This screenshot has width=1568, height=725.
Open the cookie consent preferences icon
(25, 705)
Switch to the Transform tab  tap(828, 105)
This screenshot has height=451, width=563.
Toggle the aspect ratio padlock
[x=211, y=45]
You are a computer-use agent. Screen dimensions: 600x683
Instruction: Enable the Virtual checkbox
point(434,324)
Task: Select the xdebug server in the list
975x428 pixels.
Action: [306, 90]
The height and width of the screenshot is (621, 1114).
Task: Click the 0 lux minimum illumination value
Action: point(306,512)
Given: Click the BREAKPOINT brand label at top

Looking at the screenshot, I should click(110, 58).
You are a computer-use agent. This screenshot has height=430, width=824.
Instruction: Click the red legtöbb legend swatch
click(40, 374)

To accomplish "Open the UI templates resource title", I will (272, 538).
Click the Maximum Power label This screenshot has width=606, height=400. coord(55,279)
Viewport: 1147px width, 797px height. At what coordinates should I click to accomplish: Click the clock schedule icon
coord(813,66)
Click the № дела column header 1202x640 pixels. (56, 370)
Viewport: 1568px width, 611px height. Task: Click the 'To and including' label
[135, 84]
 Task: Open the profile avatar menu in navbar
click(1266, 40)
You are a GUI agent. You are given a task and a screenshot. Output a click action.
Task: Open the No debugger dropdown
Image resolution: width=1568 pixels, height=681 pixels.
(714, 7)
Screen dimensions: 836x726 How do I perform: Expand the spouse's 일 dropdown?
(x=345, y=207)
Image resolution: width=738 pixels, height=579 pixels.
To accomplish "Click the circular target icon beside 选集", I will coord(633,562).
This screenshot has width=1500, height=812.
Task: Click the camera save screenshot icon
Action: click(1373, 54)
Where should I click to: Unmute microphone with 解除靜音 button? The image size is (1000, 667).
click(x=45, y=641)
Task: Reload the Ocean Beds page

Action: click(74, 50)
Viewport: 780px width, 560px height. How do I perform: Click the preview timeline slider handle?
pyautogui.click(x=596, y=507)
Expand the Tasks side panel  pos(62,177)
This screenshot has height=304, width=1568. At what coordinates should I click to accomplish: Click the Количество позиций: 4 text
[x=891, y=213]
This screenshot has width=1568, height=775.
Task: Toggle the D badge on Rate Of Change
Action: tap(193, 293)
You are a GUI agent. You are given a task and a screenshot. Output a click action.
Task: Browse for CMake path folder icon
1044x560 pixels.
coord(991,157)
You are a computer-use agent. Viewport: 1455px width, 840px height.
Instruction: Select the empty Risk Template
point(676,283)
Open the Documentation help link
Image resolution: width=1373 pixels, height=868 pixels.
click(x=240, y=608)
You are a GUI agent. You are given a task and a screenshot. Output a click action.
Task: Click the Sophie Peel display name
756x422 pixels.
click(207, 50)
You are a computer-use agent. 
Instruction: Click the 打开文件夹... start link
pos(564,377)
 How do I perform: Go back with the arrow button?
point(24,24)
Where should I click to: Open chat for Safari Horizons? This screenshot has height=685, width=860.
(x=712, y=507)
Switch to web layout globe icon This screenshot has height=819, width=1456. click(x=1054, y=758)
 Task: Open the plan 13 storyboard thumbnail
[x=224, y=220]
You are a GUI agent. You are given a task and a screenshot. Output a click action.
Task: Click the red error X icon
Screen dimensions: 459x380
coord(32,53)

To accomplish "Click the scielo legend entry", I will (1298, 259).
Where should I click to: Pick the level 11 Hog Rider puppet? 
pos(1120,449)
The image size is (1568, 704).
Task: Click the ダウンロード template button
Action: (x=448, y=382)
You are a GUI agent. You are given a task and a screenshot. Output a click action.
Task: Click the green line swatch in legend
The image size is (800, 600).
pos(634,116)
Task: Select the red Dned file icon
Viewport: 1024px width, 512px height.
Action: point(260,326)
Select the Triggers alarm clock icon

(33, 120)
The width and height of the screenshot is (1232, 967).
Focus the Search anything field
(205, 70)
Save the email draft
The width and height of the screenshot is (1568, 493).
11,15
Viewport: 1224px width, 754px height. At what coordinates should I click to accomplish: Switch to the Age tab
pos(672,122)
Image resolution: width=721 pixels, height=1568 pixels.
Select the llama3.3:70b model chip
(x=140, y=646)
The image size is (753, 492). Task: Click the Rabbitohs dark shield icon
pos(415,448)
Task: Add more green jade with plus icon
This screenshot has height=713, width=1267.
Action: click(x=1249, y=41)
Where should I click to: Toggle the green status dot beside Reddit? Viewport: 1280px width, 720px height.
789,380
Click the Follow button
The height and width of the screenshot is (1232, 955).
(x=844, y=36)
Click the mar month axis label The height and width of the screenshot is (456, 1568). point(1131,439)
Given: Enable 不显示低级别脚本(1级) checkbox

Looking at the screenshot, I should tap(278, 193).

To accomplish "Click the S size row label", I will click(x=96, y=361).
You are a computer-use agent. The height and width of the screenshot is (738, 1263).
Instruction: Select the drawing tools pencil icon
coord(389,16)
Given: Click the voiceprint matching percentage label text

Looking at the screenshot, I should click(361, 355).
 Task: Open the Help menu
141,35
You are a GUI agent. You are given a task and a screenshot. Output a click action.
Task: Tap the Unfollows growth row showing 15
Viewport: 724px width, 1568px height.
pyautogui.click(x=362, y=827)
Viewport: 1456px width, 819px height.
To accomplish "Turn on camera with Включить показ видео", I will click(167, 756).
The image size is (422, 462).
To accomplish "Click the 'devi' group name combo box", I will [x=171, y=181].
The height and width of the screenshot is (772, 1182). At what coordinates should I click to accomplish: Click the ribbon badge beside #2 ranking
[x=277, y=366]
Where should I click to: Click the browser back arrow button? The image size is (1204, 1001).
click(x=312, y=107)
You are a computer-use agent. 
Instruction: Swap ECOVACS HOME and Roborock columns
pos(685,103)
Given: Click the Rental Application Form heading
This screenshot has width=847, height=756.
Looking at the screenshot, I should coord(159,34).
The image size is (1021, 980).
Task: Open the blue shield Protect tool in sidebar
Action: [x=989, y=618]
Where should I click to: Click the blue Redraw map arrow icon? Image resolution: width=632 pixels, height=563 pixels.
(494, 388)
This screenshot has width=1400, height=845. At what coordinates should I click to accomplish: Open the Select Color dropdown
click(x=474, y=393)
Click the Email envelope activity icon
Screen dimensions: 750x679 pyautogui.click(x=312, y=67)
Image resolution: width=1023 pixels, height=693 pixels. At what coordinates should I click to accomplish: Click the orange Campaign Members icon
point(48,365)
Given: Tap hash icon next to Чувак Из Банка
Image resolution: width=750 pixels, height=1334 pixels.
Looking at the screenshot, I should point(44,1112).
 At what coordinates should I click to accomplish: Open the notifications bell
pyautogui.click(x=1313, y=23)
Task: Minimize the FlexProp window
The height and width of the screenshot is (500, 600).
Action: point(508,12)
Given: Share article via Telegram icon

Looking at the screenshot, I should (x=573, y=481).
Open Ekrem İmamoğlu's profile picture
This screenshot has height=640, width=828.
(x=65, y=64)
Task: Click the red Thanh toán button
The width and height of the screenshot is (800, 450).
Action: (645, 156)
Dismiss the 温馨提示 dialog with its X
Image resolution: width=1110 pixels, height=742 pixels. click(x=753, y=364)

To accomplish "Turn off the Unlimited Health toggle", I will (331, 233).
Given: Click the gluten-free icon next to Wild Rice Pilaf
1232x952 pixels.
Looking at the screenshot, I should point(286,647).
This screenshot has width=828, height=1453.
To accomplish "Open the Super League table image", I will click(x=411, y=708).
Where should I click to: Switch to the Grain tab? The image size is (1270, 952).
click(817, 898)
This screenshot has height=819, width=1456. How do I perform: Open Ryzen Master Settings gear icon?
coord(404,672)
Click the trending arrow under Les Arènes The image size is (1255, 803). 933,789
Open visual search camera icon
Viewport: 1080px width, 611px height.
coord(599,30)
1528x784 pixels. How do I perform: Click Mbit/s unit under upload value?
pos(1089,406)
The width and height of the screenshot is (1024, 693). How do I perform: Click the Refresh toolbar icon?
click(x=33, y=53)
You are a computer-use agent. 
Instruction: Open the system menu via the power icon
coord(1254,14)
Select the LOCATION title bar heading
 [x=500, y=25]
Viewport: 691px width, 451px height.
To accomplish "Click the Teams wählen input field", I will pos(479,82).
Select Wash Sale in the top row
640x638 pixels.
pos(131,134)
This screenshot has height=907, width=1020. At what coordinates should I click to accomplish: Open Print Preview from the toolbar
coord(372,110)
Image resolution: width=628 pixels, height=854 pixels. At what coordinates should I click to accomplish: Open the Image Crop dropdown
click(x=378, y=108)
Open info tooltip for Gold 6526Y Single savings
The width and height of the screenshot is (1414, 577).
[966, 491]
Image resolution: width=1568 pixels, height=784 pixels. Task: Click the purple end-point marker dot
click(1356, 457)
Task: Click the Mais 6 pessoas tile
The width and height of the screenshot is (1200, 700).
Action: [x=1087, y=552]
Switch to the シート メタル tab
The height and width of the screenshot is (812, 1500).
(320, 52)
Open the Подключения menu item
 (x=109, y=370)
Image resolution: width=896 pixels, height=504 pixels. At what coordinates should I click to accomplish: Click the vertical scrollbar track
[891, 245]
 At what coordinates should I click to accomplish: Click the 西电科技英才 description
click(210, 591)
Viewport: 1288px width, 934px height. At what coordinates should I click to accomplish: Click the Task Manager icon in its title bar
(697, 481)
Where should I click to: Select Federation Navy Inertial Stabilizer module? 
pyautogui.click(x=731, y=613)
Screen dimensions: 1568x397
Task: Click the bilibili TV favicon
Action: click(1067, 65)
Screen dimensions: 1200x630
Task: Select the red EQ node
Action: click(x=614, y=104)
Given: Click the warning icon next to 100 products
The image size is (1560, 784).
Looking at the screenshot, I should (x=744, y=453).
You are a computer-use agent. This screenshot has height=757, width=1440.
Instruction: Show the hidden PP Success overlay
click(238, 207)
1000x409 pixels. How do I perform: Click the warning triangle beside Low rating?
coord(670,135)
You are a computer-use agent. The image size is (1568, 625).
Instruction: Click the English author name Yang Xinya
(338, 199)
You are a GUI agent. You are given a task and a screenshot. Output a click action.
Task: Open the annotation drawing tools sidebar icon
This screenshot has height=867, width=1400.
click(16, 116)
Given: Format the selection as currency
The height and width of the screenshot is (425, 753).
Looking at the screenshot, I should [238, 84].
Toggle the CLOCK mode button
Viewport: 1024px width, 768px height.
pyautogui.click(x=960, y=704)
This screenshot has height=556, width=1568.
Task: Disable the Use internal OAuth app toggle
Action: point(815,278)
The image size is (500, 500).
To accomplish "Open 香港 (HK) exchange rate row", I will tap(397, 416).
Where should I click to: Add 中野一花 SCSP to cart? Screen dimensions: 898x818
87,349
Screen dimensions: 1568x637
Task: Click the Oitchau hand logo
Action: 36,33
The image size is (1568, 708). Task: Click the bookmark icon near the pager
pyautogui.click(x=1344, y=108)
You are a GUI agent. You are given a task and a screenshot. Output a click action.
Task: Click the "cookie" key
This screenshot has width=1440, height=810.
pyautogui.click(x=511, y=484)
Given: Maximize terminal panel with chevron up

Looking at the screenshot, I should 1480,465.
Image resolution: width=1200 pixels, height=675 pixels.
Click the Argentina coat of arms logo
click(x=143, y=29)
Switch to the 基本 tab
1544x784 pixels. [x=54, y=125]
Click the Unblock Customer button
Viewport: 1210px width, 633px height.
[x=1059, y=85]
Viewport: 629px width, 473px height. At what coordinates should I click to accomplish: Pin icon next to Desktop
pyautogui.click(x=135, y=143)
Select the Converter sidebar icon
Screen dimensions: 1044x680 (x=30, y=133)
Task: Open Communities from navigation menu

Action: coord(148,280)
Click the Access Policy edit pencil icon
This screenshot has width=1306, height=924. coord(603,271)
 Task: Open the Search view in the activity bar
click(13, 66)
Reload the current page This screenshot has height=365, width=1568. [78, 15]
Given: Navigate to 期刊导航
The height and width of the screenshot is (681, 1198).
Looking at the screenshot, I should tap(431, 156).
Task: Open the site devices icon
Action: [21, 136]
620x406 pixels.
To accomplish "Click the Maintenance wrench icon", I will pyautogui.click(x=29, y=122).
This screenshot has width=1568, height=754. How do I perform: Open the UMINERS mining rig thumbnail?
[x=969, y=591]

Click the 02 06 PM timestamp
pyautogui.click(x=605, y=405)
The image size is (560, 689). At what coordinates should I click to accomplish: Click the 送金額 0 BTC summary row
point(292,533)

Task description: Reproduce the material unchanged, beginning with its first line and stopping after the line that contains "Looking at the screenshot, I should click(110, 58).".

Task response:
This screenshot has width=1568, height=725.
Open the cookie consent preferences icon
(25, 705)
Switch to the Transform tab  tap(828, 105)
This screenshot has height=451, width=563.
Toggle the aspect ratio padlock
[x=211, y=45]
You are a computer-use agent. Screen dimensions: 600x683
Instruction: Enable the Virtual checkbox
point(434,324)
Task: Select the xdebug server in the list
975x428 pixels.
Action: [306, 90]
The height and width of the screenshot is (621, 1114).
Task: Click the 0 lux minimum illumination value
Action: point(306,512)
Given: Click the BREAKPOINT brand label at top

Looking at the screenshot, I should click(110, 58).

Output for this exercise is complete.